Work request: Every line from the one containing "This screenshot has width=736, height=444." to the end of the data below should be copied exactly, but pictures should not.

Data under study:
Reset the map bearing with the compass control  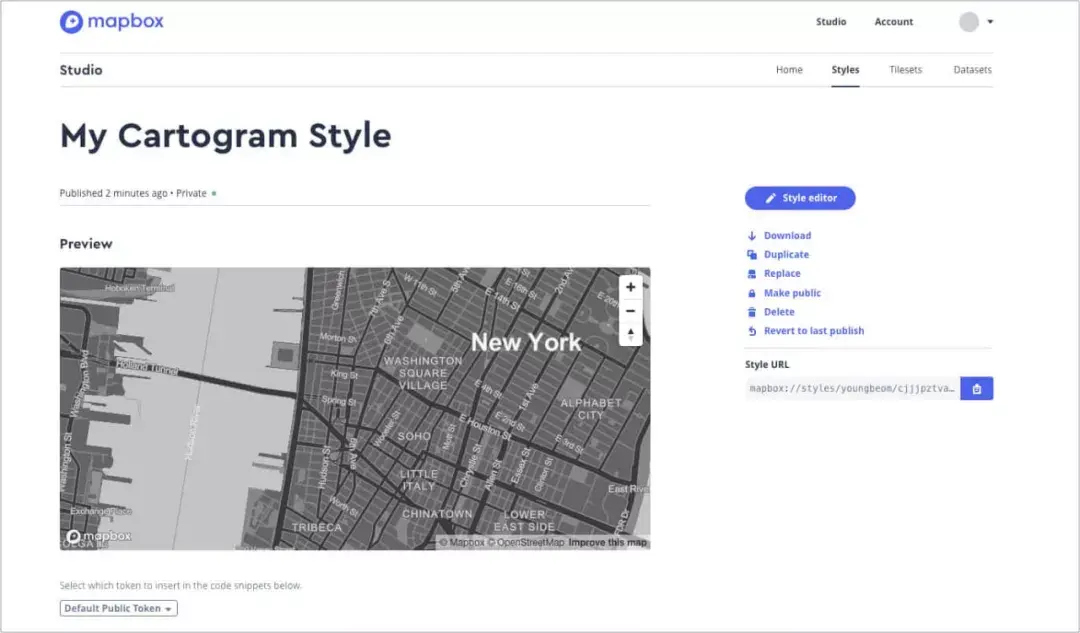[x=630, y=334]
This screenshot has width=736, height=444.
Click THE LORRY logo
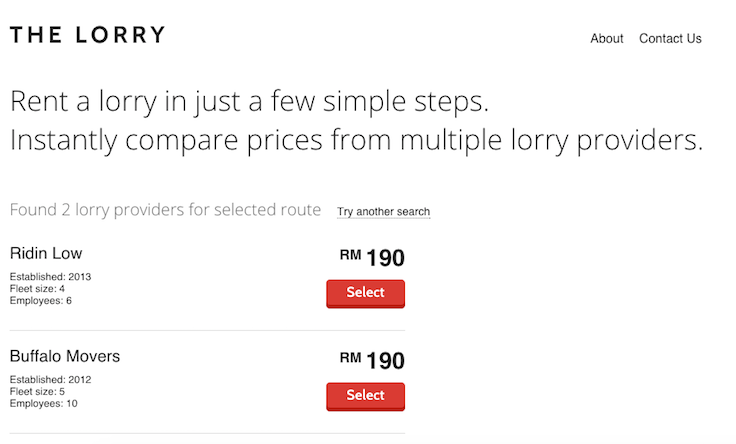(x=87, y=35)
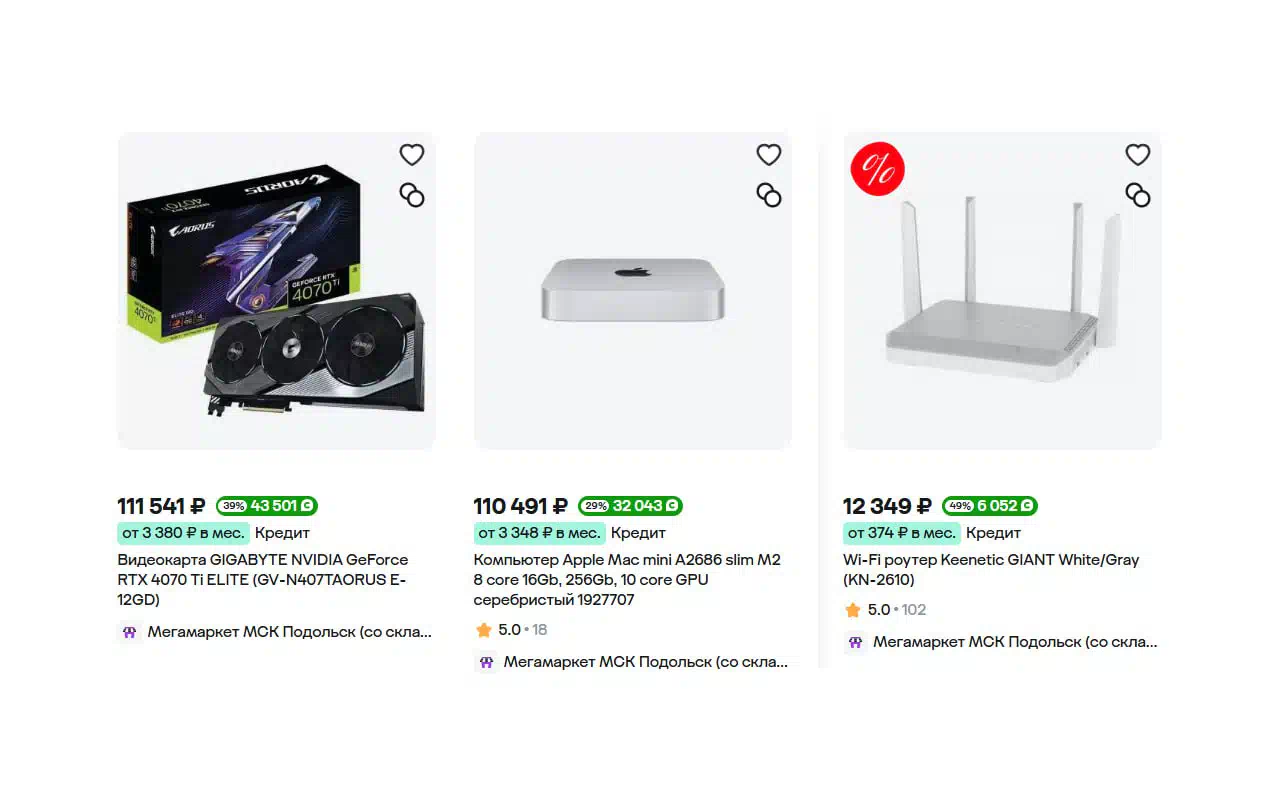Compare the GIGABYTE RTX 4070 Ti videocard

coord(412,195)
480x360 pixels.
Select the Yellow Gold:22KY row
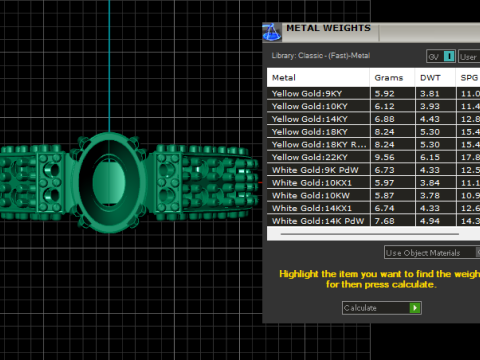(x=373, y=157)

Completed task:
This screenshot has width=736, height=444.
Click THE LORRY logo
(x=87, y=35)
Compare the GIGABYTE RTX 4070 Ti videocard

coord(412,195)
480x360 pixels.
Select the Yellow Gold:22KY row
(x=373, y=157)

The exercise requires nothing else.